The priority generates institutional demands that the discourse of responsibility systematically evades. If cruelty is first, then the prevention of cruelty is not one policy consideration weighed against others but the precondition of legitimate political order. A political system that produces avoidable suffering at scale cannot offset that suffering through aggregate gains elsewhere. The distribution problem is not a peripheral concern. It is the test. The developer in Lagos, the displaced expert, the worker whose task seepage has eliminated the cognitive gaps in which rest became possible — these are not footnotes to the story of AI progress. They are the signal the priority demands be heard first.
The move Shklar spent her career exposing — the reclassification of avoidable suffering as misfortune rather than injustice — operates throughout the AI discourse with particular efficiency. The technology arrived. The market shifted. Skills lost their value. The process is classified as natural, beyond remedy, requiring compassion rather than structural change. Putting cruelty first refuses this classification. It insists that the distinction between misfortune and injustice is itself a political act, performed by the powerful in their own interest, and that the suffering of the displaced is injustice until proven otherwise by the institutional record.

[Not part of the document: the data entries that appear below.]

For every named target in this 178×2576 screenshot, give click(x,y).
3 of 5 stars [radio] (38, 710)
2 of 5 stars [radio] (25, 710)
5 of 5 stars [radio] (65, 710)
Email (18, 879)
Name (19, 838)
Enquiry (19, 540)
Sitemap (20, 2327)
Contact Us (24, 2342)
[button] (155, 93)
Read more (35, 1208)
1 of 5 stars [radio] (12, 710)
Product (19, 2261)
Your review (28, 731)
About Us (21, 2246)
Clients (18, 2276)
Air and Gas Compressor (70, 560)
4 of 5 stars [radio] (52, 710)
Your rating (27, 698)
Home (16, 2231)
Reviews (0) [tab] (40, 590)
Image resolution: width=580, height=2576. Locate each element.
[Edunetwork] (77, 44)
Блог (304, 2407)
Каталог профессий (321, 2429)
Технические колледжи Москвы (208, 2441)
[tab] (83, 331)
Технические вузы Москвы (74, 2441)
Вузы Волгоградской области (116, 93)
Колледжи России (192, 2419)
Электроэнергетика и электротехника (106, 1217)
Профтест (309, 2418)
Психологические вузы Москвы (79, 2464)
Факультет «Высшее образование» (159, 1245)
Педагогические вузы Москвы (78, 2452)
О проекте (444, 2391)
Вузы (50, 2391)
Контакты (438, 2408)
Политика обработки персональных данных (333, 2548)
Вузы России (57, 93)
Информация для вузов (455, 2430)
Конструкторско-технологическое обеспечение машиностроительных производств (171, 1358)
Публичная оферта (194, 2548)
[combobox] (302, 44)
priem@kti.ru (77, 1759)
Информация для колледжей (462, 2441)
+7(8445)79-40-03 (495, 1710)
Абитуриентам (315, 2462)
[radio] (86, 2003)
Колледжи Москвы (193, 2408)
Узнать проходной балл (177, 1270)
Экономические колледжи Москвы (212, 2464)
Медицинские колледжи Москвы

The concept emerged from Shklar's 1982 essay "Putting Cruelty First" (later a chapter in Ordinary Vices, 1984) and reached its mature form in the 1989 essay "The Liberalism of Fear." Its deepest source is biographical: Shklar fled Riga as a child through Siberia, Japan, and Canada. The specific education that exile provides — the knowledge that political orders which feel stable from inside can be catastrophically unstable for those at their margins — shaped every subsequent theoretical commitment.
Cruelty forecloses agency. Unlike other vices, cruelty destroys the victim's capacity to function as a political actor, making its prevention the precondition of addressing every other wrong.
Structural cruelty is the dominant form. The cruelties that matter most in modern political orders operate through institutional arrangements rather than through the malice of identifiable persons.
The amplifier transmits whatever it receives. AI's indifference to the signal it carries means that cruelty by default becomes the predictable output of builders operating in environments that prevent the moral imagination from working.
Diffusion of cause dissolves accountability. The causal chains of AI deployment run through so many actors that responsibility for specific harms cannot be assigned — the oldest trick in the repertoire of political cruelty.
The priority is methodological before it is substantive. Putting cruelty first organizes analysis from the perspective of the person who suffers rather than the perspective of the builder, the investor, or the aggregate.
The strongest challenge to the priority comes from perfectionist and communitarian theorists who argue that a politics built around preventing the worst cannot sustain the civic virtue required to sustain itself — that the liberalism of fear is too thin to ground genuine political community. Shklar's response was characteristically uncompromising: political orders that aspire to the good without securing against the worst reliably produce the worst. The AI transition tests this claim with unusual directness, because the aspirational discourse around beneficial AI is precisely the discourse the framework identifies as evasive.